Saturday, November 5, 2005
17 years ago

I feel that the main (even if not a legal copyright) difference is that you have to buy books, somehow that makes it a bit different.

That said I like Google Print!

Philipp Lenssen [PersonRank 10]

17 years ago #

Unless you're in the library, where you don't have to pay for books...

Steve Baker [PersonRank 1]

17 years ago #

I wrote the original slashdot posting that's at the head of this topic. Let me expand a bit on what I said.

For me, the library analogy is an important one.

With a web site, you can read the page at zero cost (although you may be implicitly paying for it by viewing advertising). This leads people to assume that web pages are somehow 'free' – and they can copy them freely. This is not the case. Just because I let you read something that I wrote does not mean I've given up my copyright – and therefore it doesn't mean that you can copy it. The fact that the Walt Disney corporation let you freely view images of Mickey Mouse on broadcast television does not mean that they've given up copyright on Mickey Mouse (as you'll very soon find out if you try to infringe on it!)

With books, people understand that they aren't allowed to photocopy an entire book and give it away or sell it – and this leads to the misapprehension that books are somehow different from web pages in this regard BECAUSE books are generally bought and paid for.

The library shows the difference. You can visit a library, read any book for free – but still not copy it. That's closely analogous to the way the Wold Wide Web works.

Indexing is a different matter though. The principles of 'Fair Use' make it very clear that small sections from a copyrighted work may be excerpted for informational purposes – indexing is an informational use – so it's generally held that this is OK.

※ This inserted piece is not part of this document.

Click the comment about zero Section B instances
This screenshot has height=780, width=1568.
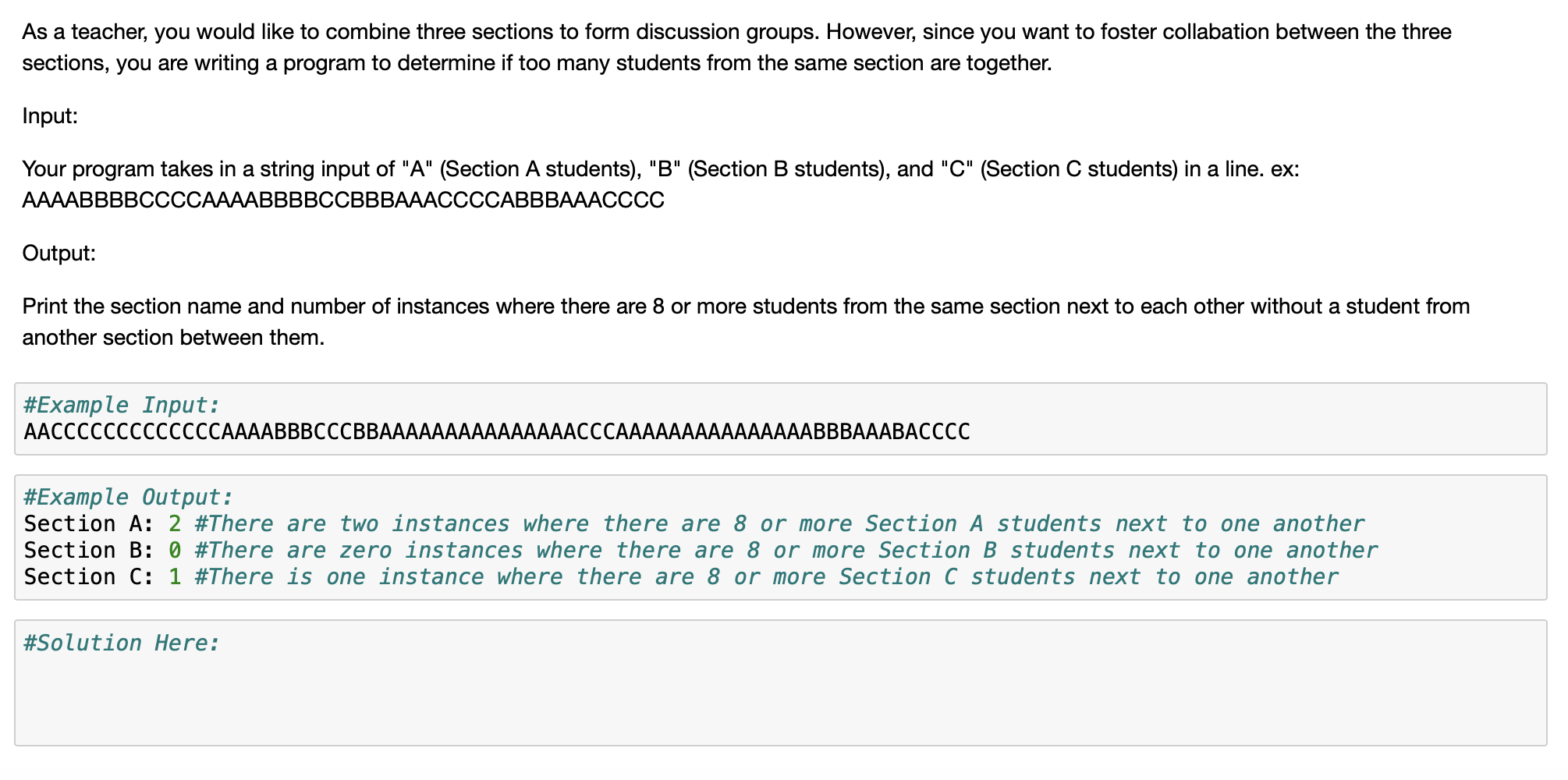[786, 550]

This paper about fair use is very helpful in explaining this:

But there is NO legal difference between the copyright on a book and on a web site. Web sites hadn't even been invented when copyright laws were written – so there is no possibility of a difference.

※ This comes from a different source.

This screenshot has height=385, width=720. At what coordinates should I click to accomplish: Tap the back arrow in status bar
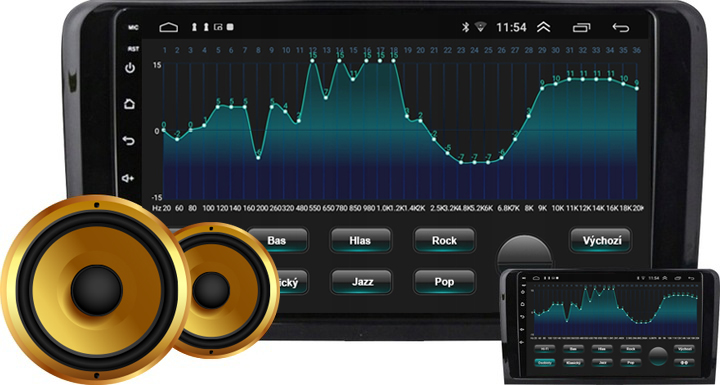pyautogui.click(x=620, y=28)
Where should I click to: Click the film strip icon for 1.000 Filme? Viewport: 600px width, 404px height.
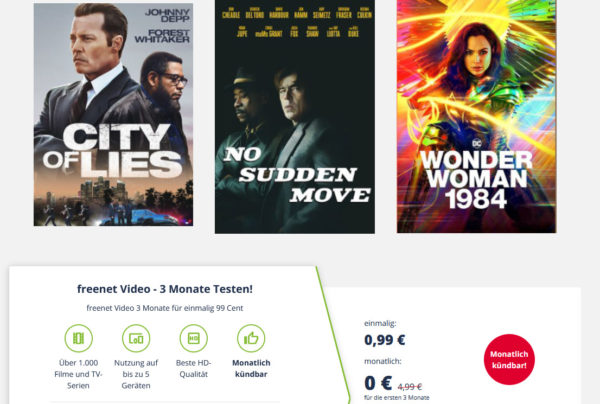(x=78, y=338)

So there can be no difference whatever between indexing books and indexing web sites – both seem 100% legal to me.

Some have argued that the act of scanning entire books for the purposes of making indices of them is a breach of copyright. I'm not sure whether that's legal or not. It certainly *ought* to be legal – since the original author of the book has nothing to lose and everything to gain. The only reasonable restriction I could envisage would be to require the organisation doing the scanning to actually purchase a copy of the book in order to do that. But the law may say otherwise – IANAL.

Caching is a different matter though. I can't see any way that caching (either of copyrighted books or web pages) can be legal. Search engines like Google offer an 'opt out' scheme whereby you can stick a tag into your web pages saying "Please don't cache me" – but I don't see anywhere in law where you have to say that you don't want someone to violate your copyright. To the contrary in fact, the US government actually REMOVED the legal requirement to put (c)Copyright on your works in order for them to be considered copyrighted. In a sense, they removed the requirement to opt out of the public domain.

But – if caching is legal for websites, then it should be so for books that are still in copyright – and if it's illegal for copyrighted books then it must be illegal for copyrighted websites.

Hashim [PersonRank 10]

17 years ago #

a website can choose to be indexed by Google but not cached. Many newspaper sites already do this.

Kyle [PersonRank 0]

17 years ago #

What is not mentioned in the article is that google print's cache is structured specifically not to allow circumvention of copyright. They have a cache of ever book, true, but the search engine is the only one that can access it in its entirity. If a work is copyrighted, google will only display between 3 pages and 3 sentences of text to provide context, depending on if they got it from a publisher or a library. And they say that they have excluded a certain number of pages (I think it's 3) from the viewable results of a copyrighted book. There is no way that you can obtain a complete copyrighted work from Google print.